Announcements for the participants of the
competition in programming .
Final Testing Procedure
Initially, we sought to hold the tournament on the principle of “every with each”. However, several participants declared their intention to submit to the competition a number of weak decisions- “spoilers”, against which the main decision of the participant plays well, or expressed fears that others would do that. Such actions are clearly prohibited by the rules, but even if the rules are somehow circumvented, this is contrary to the spirit of the competition. This is a competition about who will better write one program, and not who will bend the “landscape” under them, downloading more “spoilers”.
Although we can and will use various methods to identify and disqualify "spoilers", there is always the possibility that we will not find something. We would like the contest winners to be those who better invent and program algorithms, but not those who are more creative in circumventing the rules.
Therefore, we have decided to conduct the final testing in two stages. At the qualifying stage, for
N randomly selected seed values (seeds), each with each tournament will be held, and the pair (A, B) is considered to be different from (B, A). Thus, each pair (and in each order) will be launched at each seed value. The result of the qualifying stage will be a list of participants, arranged in descending order of the sum of points (namely, the sum of points, and not the number of "victories").
Then
K best participants from the list will reach the final, where an additional tournament will be held between them at
M and other randomly chosen seed values. The final positions between these
K participants will be determined solely by the sum of points scored by them in the
N +
M sessions of the seed values between themselves, excluding the sessions involving decisions that did not reach the final.

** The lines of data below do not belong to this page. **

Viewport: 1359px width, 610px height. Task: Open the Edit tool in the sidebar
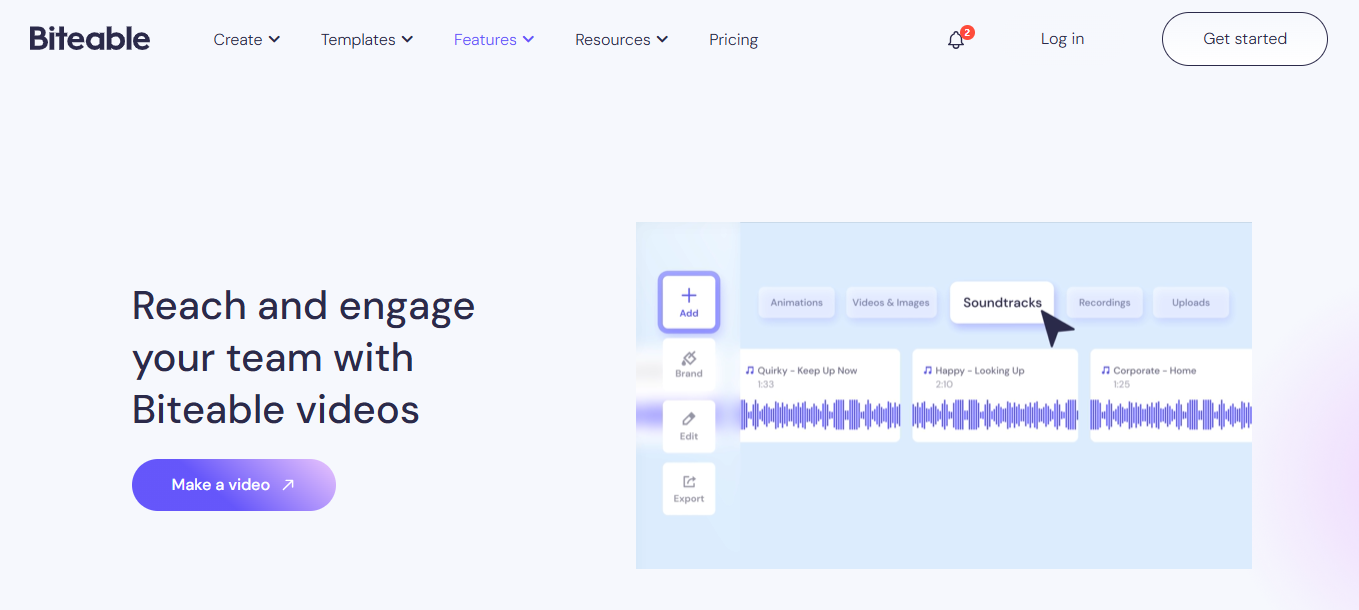point(688,426)
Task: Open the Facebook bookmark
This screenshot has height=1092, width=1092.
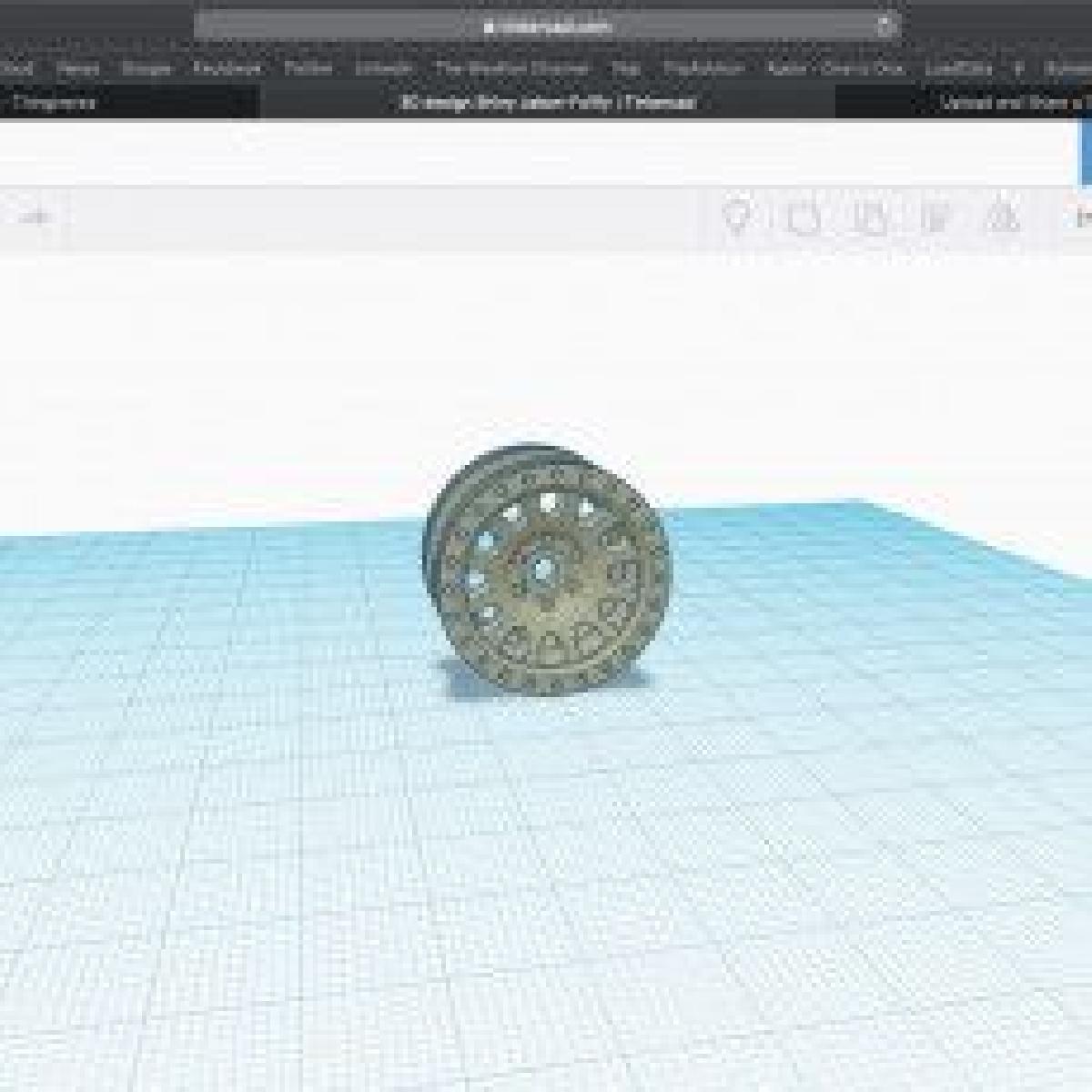Action: tap(227, 69)
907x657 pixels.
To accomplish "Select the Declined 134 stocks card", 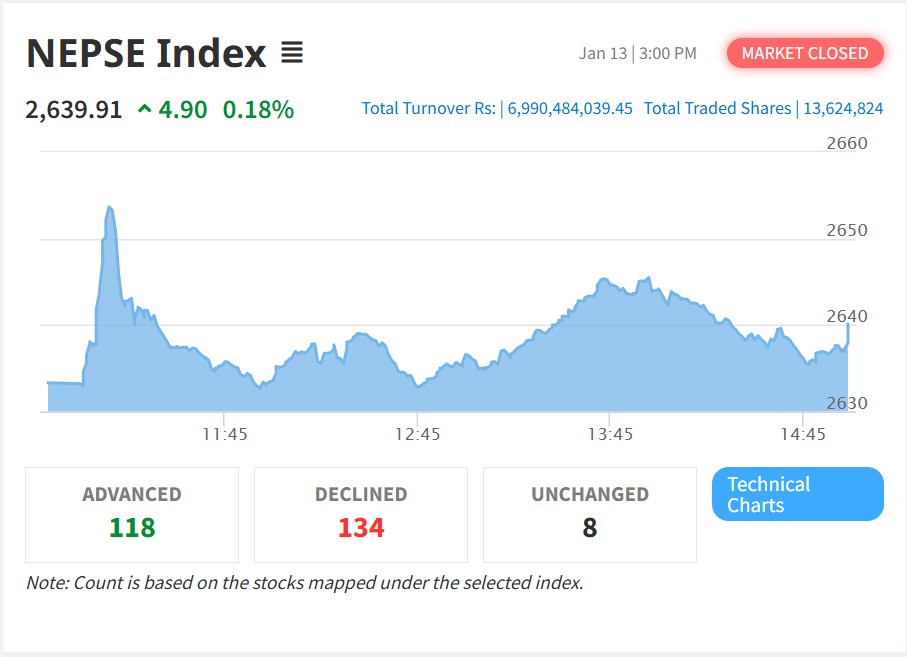I will 361,514.
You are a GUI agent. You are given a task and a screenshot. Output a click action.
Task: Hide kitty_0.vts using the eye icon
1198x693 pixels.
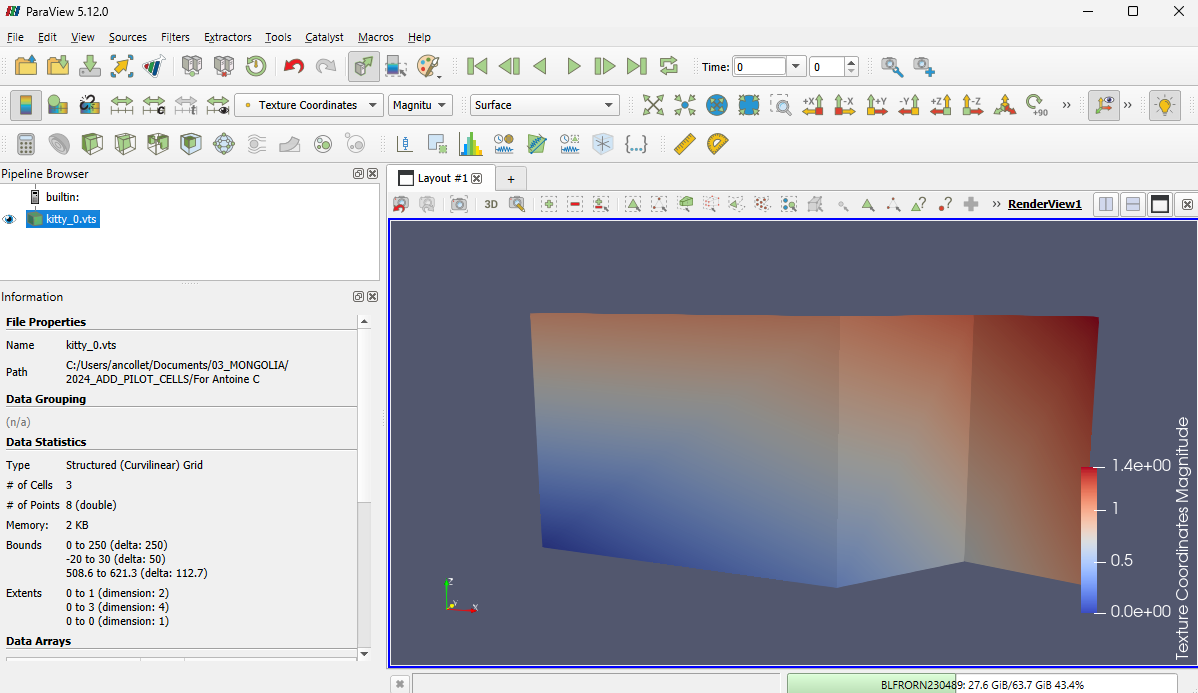coord(10,219)
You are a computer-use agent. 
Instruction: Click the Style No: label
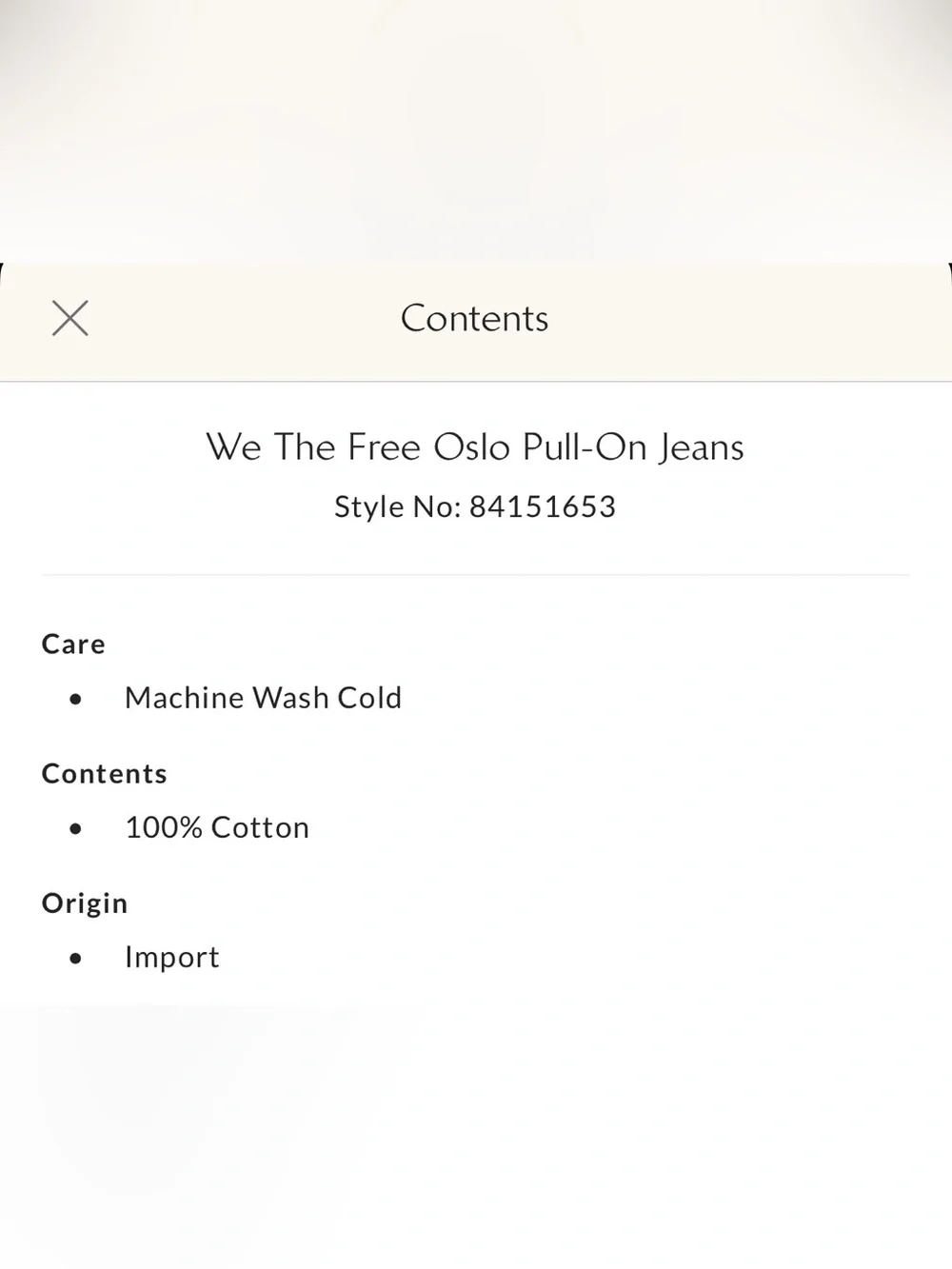398,506
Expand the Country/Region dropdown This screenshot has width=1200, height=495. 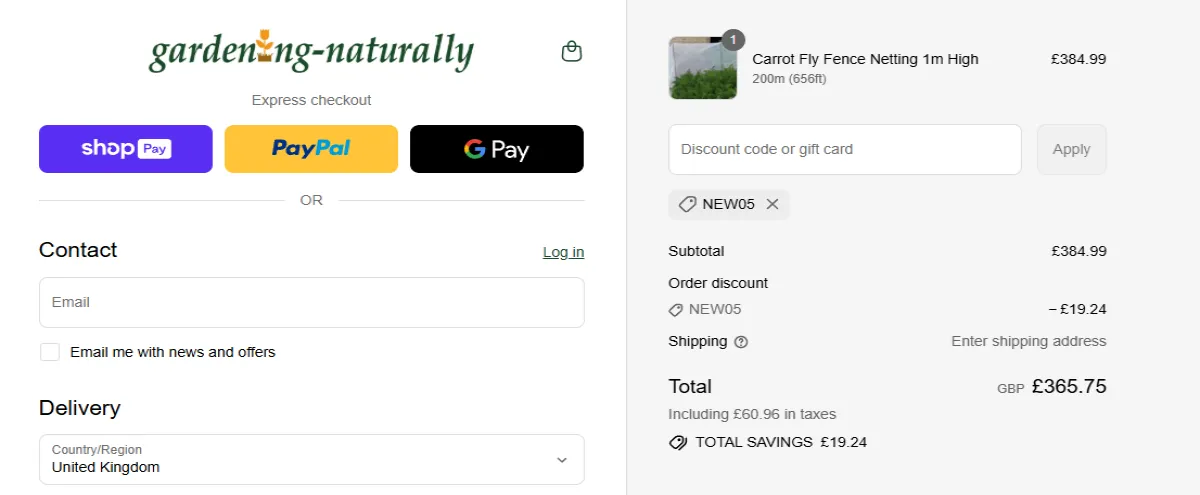point(311,459)
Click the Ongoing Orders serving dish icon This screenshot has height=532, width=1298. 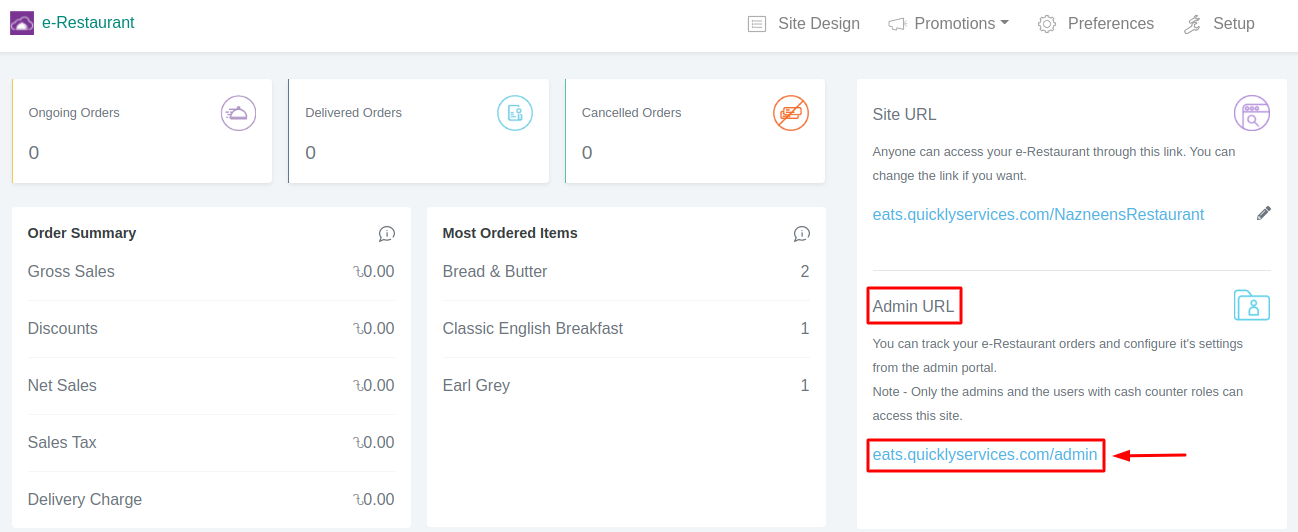pos(238,113)
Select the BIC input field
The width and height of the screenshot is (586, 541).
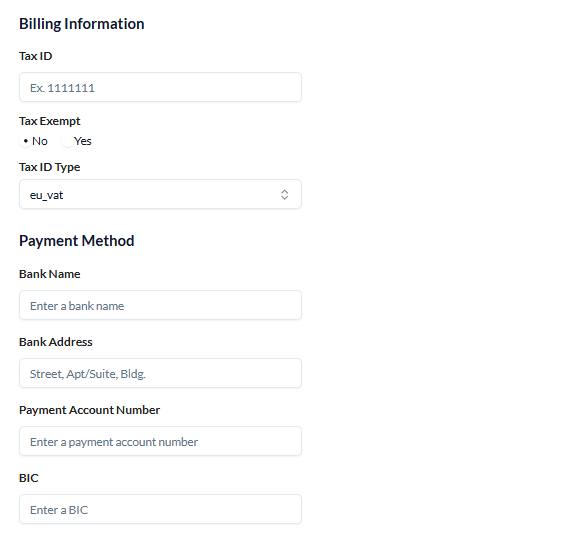160,509

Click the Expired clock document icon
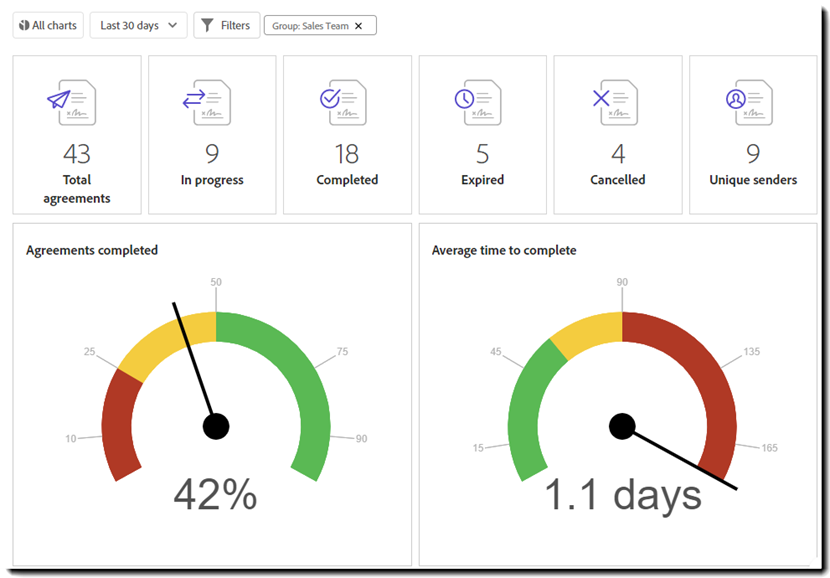coord(465,100)
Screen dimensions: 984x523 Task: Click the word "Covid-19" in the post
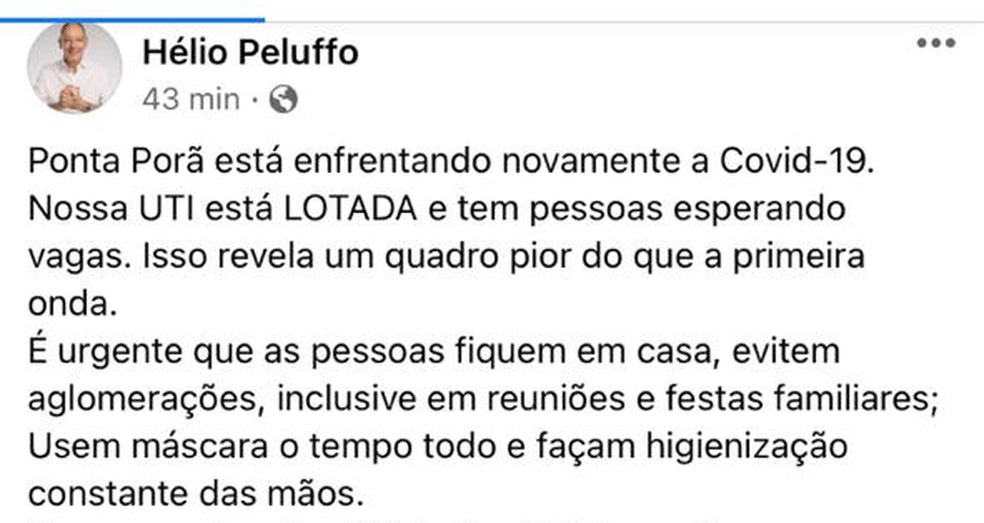[796, 161]
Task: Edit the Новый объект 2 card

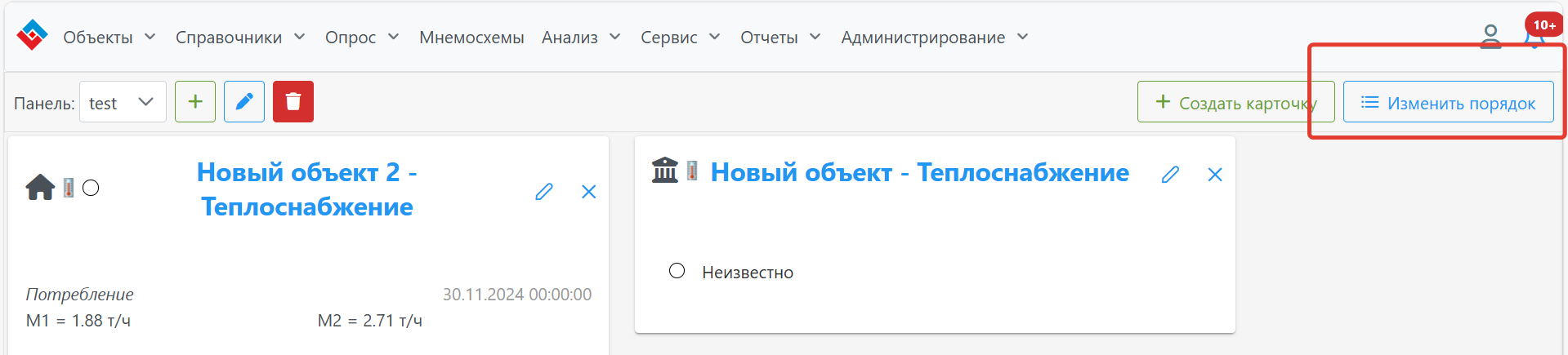Action: coord(544,192)

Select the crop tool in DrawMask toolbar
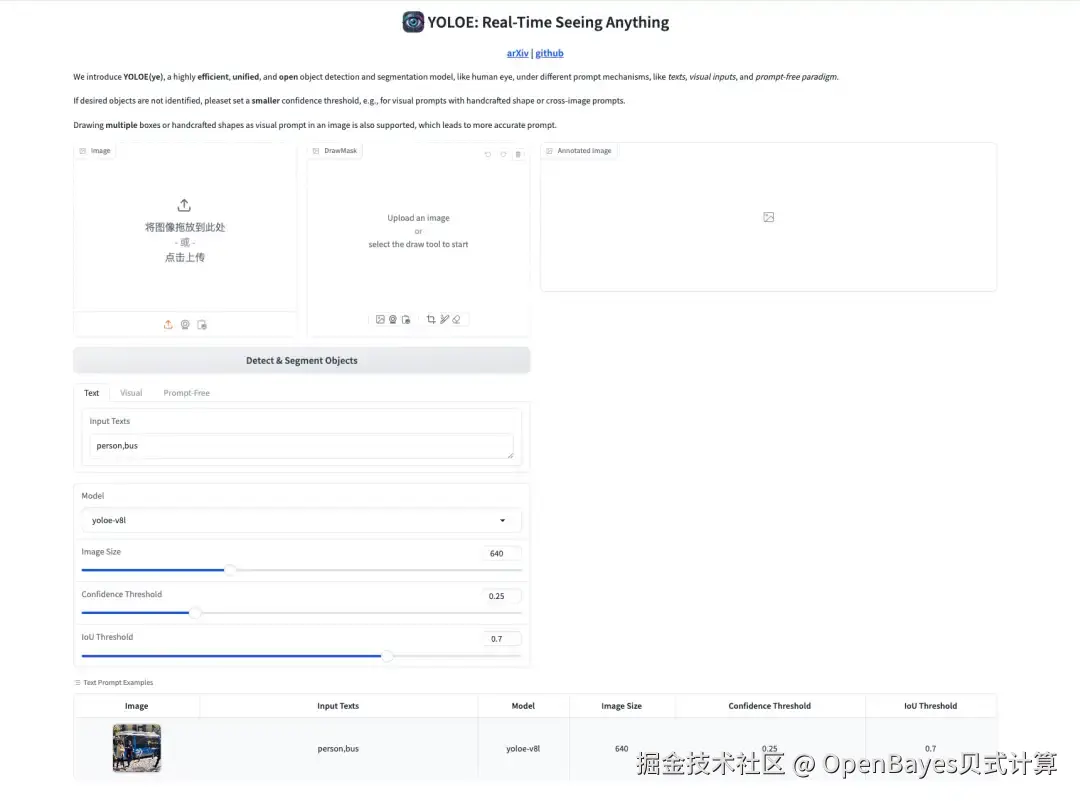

On the one hand, it will allow more thorough testing of a narrow circle of solutions that claim prizes, and on the other, it will deprive the support of “spoilers” of solutions that count on it.
The specific values of
N ,
M, and
K will be announced later, as they depend on the number of decisions that participants send us.
Arena for online negotiations
We have created several new arenas:
standard_1s is similar to
standard , but monitors compliance with the limit of 1 second per turn (this arena corresponds exactly to the conditions of the final testing);
large and
large_1s - arenas with “increased” settings in case someone wants to try their hand at them.
See the
list of arenas on the project page on GitHub.
For each arena, live statistics are now available for each solution that speaks (links in the first column of the table). Statistics are presented in machine-readable JSON format, from which participants in the competition will not be difficult to obtain the presentation of the data that interests them. The key in this data is the hash of the client identifier specified by the
--id parameter. This hash test system shows you every time you connect to the server. For each participant, the total number of completed sessions (
sessions ), the number of agreements reached (
agreements ) and the sum of points gained (
score ) for all time (
all ) and for each individual day (UTC) are given.
Test system updates
Follow the
update history on GitHub: we regularly fix the flaws found by the participants in the test system. Do
git pull regularly!
Official chat
A channel has been created in the Telegram:
@hola_challenge_haggling to discuss the competition.